Holger Rust, geboren 1946, ist Publizist und Professor für Soziologie in Hannover.

Holger Rust, geboren 1946, ist Publizist und Professor für Soziologie in Hannover.

Die Geschichte, die ich hier erzählen will, sozusagen als Hintergrundbericht zu einer kleinen Spruchweisheit, die auf sehr interessante Weise sehr aktuell ist, beginnt irgendwann in den 1960er Jahren im Büro des Soziologen Robert K. Merton - nicht zu verwechseln, aber doch verwandt mit dem Wirtschaftswissenschafter und Nobelpreisträger Robert C. Merton: Robert K. ist der Vater. Der lehrte Soziologie an der Columbia University. Wobei man erwähnen sollte, um die Fallhöhe der nun folgenden munteren Übung in NI (Natürlicher Intelligenz) angemessen zu beschreiben, dass der akademische Lehrer von Merton sr., Talcott Parsons, Soziologie-Professor in Harvard war und dass der Sohn, Merton jr., heute an der Harvard Business School lehrt.
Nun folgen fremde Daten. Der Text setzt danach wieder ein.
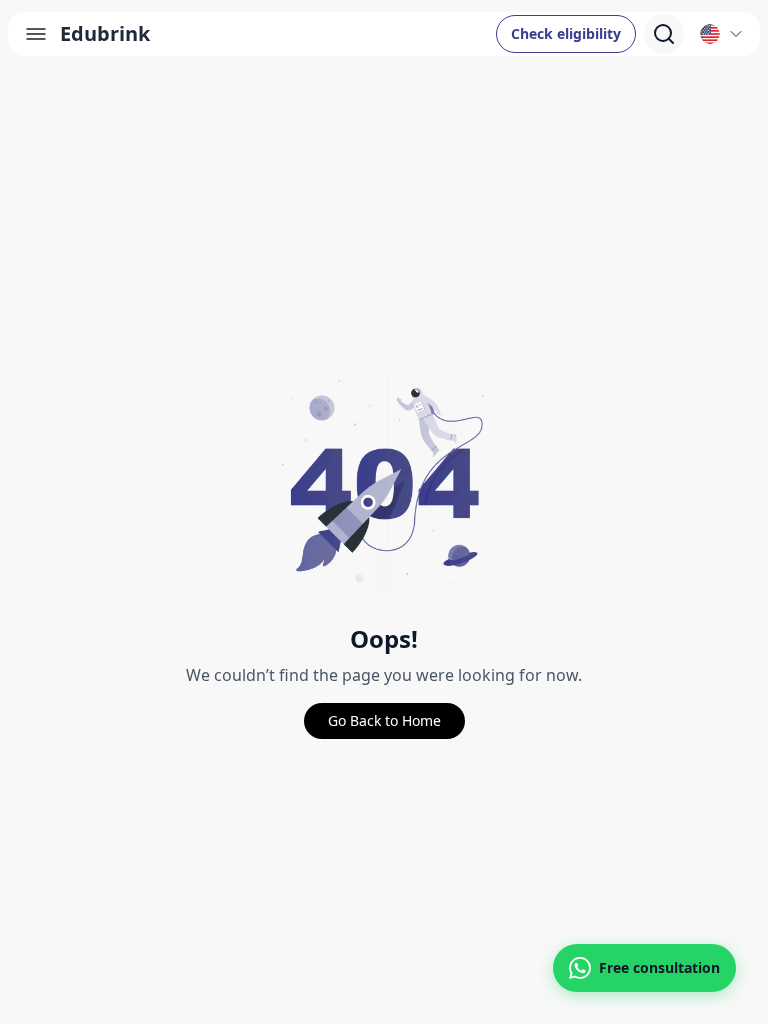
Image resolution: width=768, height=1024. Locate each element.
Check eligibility (566, 33)
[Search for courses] (664, 34)
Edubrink (105, 33)
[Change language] (722, 34)
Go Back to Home (384, 720)
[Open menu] (36, 34)
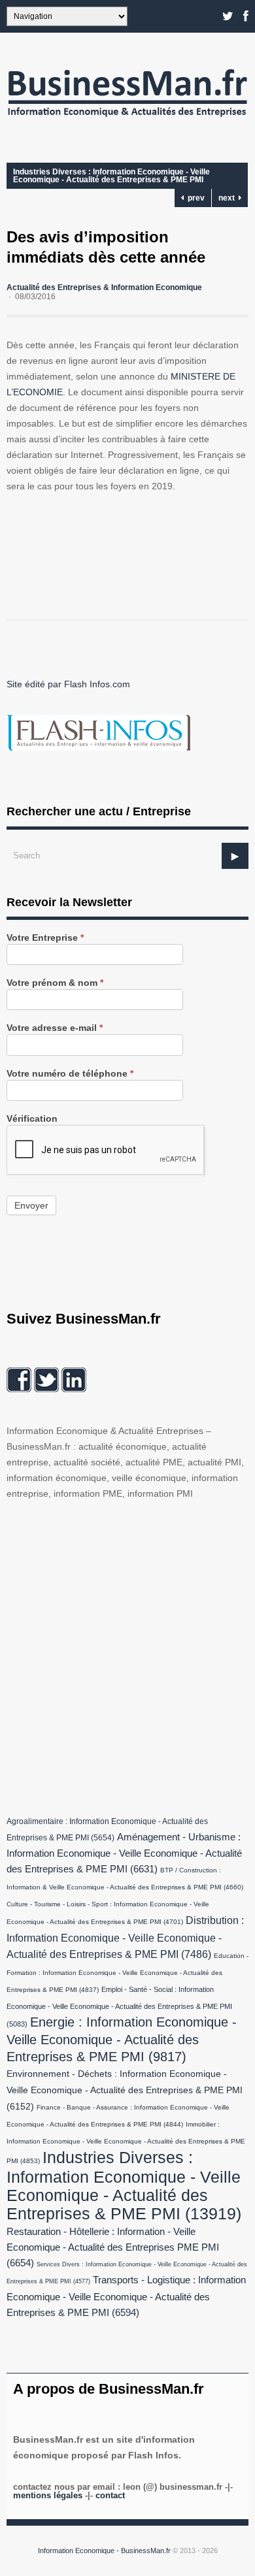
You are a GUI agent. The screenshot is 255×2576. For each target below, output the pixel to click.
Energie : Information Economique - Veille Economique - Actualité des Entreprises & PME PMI (122, 2039)
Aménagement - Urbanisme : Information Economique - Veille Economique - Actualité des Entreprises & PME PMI (124, 1853)
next (228, 198)
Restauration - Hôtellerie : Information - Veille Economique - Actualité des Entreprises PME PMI (113, 2247)
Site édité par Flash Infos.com (68, 684)
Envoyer (31, 1205)
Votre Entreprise (45, 938)
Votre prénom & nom (55, 983)
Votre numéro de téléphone (70, 1074)
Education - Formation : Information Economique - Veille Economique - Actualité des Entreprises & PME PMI (127, 1972)
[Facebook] (245, 16)
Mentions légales (47, 2495)
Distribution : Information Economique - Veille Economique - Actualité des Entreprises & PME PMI (125, 1937)
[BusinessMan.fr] (127, 120)
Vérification (32, 1119)
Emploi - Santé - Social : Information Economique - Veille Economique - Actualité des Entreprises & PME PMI (119, 2006)
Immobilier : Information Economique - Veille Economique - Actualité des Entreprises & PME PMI (126, 2142)
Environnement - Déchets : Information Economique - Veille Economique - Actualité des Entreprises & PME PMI (125, 2090)
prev (194, 198)
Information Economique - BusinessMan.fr (104, 2550)
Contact (110, 2495)
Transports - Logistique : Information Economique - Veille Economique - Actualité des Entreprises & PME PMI (126, 2296)
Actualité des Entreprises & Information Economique (104, 287)
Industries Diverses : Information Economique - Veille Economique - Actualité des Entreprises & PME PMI (111, 175)
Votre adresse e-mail (55, 1028)
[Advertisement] (127, 1654)
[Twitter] (227, 16)
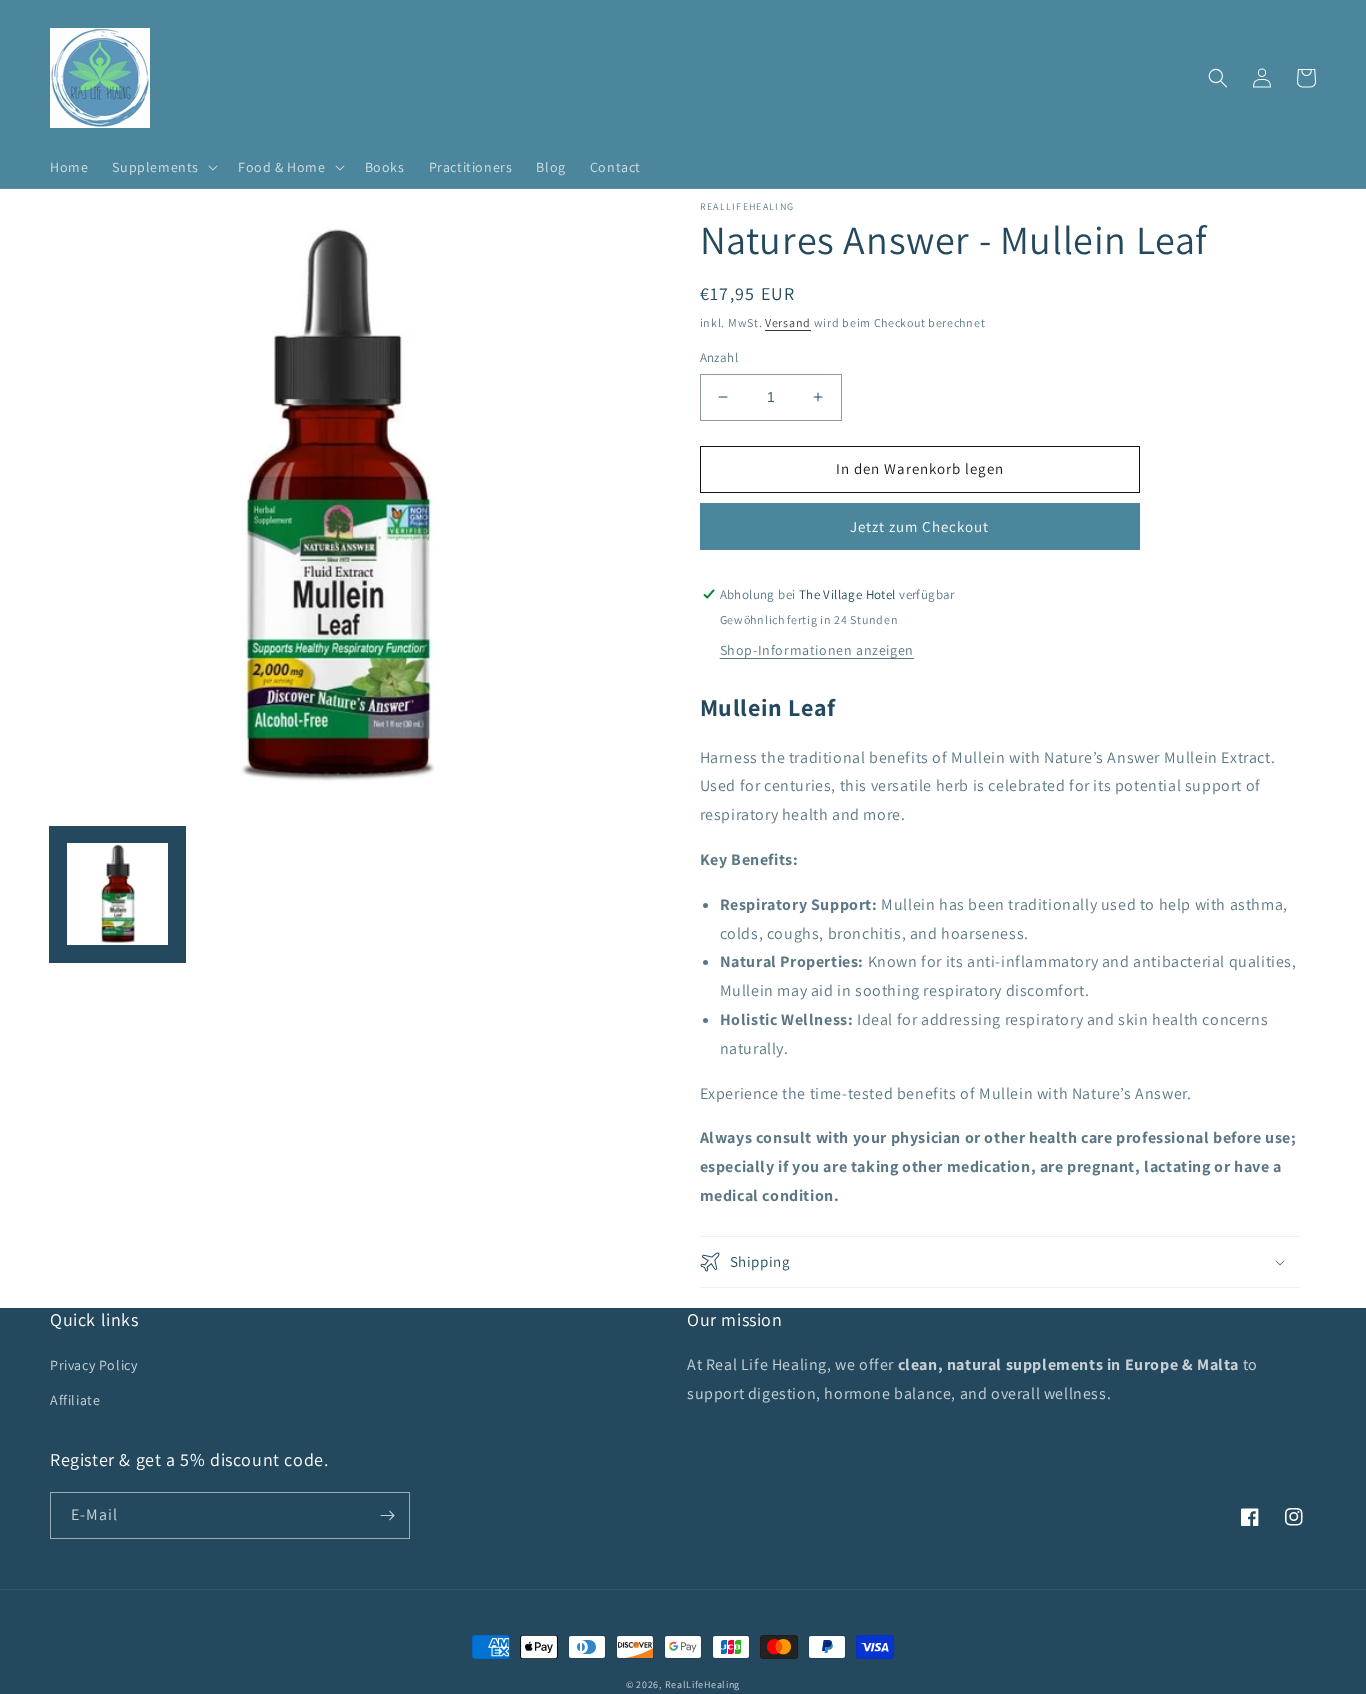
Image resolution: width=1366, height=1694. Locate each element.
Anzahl (719, 357)
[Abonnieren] (387, 1515)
Nun ja: Eines Tages also in diesen Jahren schickte der Historiker Bernard Bailey (noch ein Harvardprofessor) seinem Kollegen Merton einen Zettel mit einer Frage nach New York: Woher bitte, wollte der Historiker wissen, stamme eigentlich jenes Sprichwort, demzufolge Zwerge, die auf den Schultern von Riesen säßen, weiter sähen als die Riesen selbst? Merton (also Robert K.), dessen Forschungsgebiet die Entstehung des Wissens war, verfügte als Professor einer Elite-Universität natürlich über ein fantastisches Archiv mit Klassikern, von denen heute nicht einmal Google etwas ahnt, mit jeder Menge Erstausgaben und seltenen Manuskripten.
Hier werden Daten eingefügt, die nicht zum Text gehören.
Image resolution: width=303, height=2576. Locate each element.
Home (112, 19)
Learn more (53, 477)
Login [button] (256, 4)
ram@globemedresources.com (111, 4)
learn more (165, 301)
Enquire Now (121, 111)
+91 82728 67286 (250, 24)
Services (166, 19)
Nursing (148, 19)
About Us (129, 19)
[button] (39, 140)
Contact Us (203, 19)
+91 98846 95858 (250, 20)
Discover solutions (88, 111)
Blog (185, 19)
In diesem Material suchte er nach Zitierungen der Weisheit, fasste zusammen, was er alles so gefunden hatte, und sandte das Ergebnis an seinen Kollegen Bailey - ein über 200 Seiten starkes Dos-sier, das dem Spruch in die tiefsten Tiefen der Geschichte nachspürte, ihn in ungezählten Texten formuliert, ja sogar in sakralen Bauwerken in Stein gemeißelt fand, auf Gemälden festgehalten und in Traktaten zu der einfachen Weisheit verdichtet: Die Zwerge symbolisierten die Jugend mit ihrem neuen Wissen, die Riesen die an Erfahrung reichen Altvorderen. Auf deren Schultern also sitzt der kecke Nachwuchs und berichtet nach unten, zu welch erweiterten Horizonten man aufbrechen könnte.

Wenige Jahre später kam das Skript als Buch auf den Markt - auch auf Deutsch im Syndikat-Verlag: "Auf den Schultern von Riesen". Es war schnell vergriffen und wurde dann als Taschenbuch bei Suhrkamp aufgelegt. Ein Geheimtipp mit der klaren Botschaft: Es ist unergiebig und fahrlässig, die Zwerge nur bei der Hand zu nehmen und in den niedrigen Bahnen von Tradition und Habitus zu führen, wie das oft geschieht.

Die Zwerge gehen dann bei Fuß und finden ihre Horizonte in Kniehöhe. Doch Vorsicht: Wie wir aus der Weisheit der Märchen wissen, sind Zwerge schnell gereizt. So werden sie eines Tages den Riesen auf die Schultern steigen, unbemerkt und heimlich, um über den alten Horizont hinaus zu sehen. Wenn sie genug gesehen haben, springen sie ab, nehmen Wissen mit und erfinden heimlich neues, um den Alten Feuer unterm Hintern zu machen, und tanzen dazu.